START The data
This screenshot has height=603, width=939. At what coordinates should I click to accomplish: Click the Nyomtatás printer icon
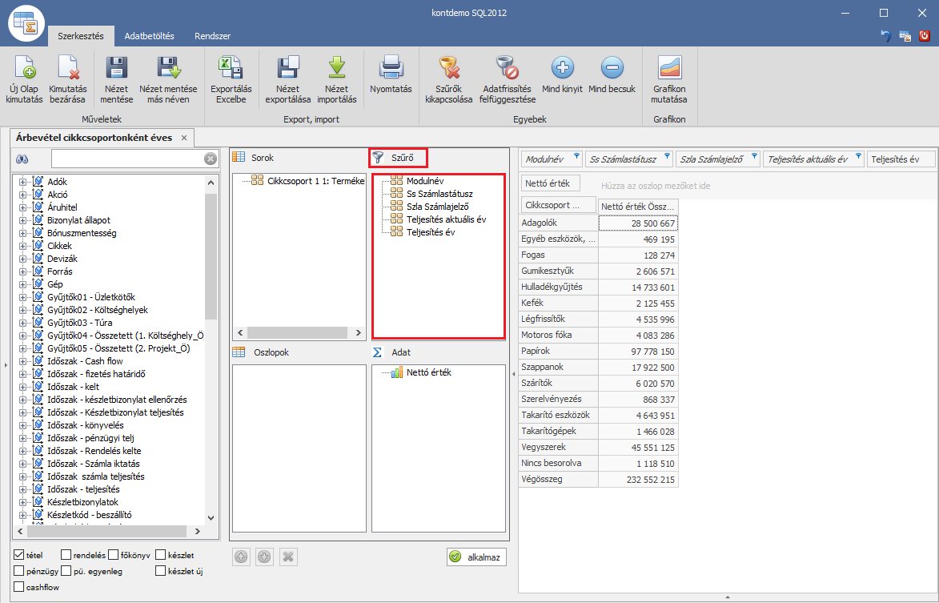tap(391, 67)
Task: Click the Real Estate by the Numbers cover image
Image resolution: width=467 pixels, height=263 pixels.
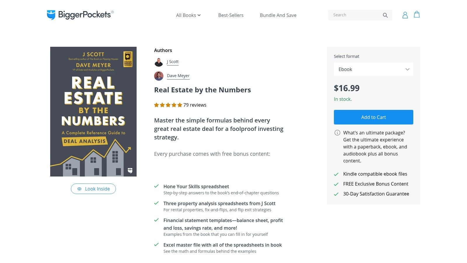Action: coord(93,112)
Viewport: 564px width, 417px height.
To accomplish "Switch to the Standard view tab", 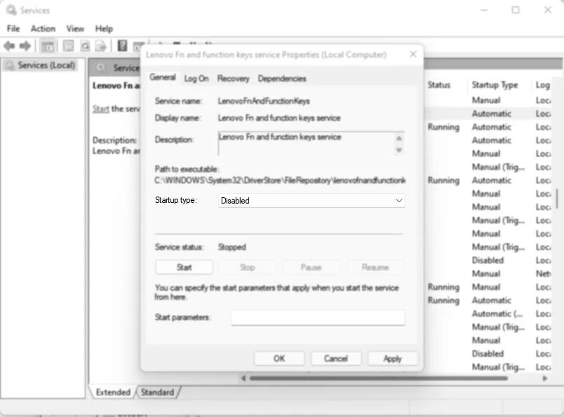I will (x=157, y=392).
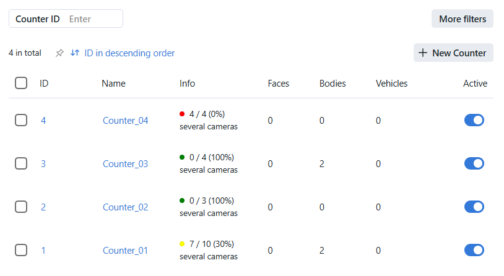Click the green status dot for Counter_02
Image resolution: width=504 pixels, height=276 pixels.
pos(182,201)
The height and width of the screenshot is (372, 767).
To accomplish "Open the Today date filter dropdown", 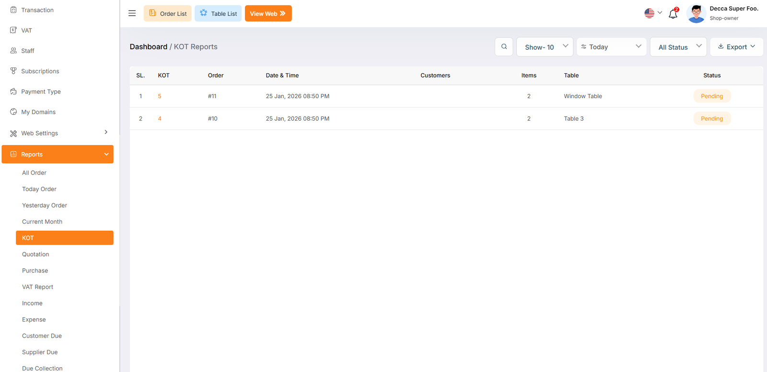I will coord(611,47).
END The data
START The data
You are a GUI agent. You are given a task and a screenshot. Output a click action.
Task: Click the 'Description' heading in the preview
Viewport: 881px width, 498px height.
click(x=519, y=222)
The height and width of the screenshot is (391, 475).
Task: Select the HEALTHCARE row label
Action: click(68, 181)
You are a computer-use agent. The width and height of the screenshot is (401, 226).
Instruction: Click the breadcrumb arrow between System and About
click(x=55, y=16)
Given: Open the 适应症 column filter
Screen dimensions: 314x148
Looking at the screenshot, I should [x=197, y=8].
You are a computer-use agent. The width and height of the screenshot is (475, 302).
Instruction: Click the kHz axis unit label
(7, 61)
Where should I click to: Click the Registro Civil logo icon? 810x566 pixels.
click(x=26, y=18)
END The data
--- Problem description ---
Restate word for word the lines of the data above, starting at the line containing "Task: Click the 'Description'" and ending at the line containing "Given: Open the 适应症 column filter", both included, and nothing more.

--- Solution to this exercise ---
Task: Click the 'Description' heading in the preview
Viewport: 881px width, 498px height.
click(x=519, y=222)
The height and width of the screenshot is (391, 475).
Task: Select the HEALTHCARE row label
Action: click(68, 181)
You are a computer-use agent. The width and height of the screenshot is (401, 226).
Instruction: Click the breadcrumb arrow between System and About
click(x=55, y=16)
Given: Open the 适应症 column filter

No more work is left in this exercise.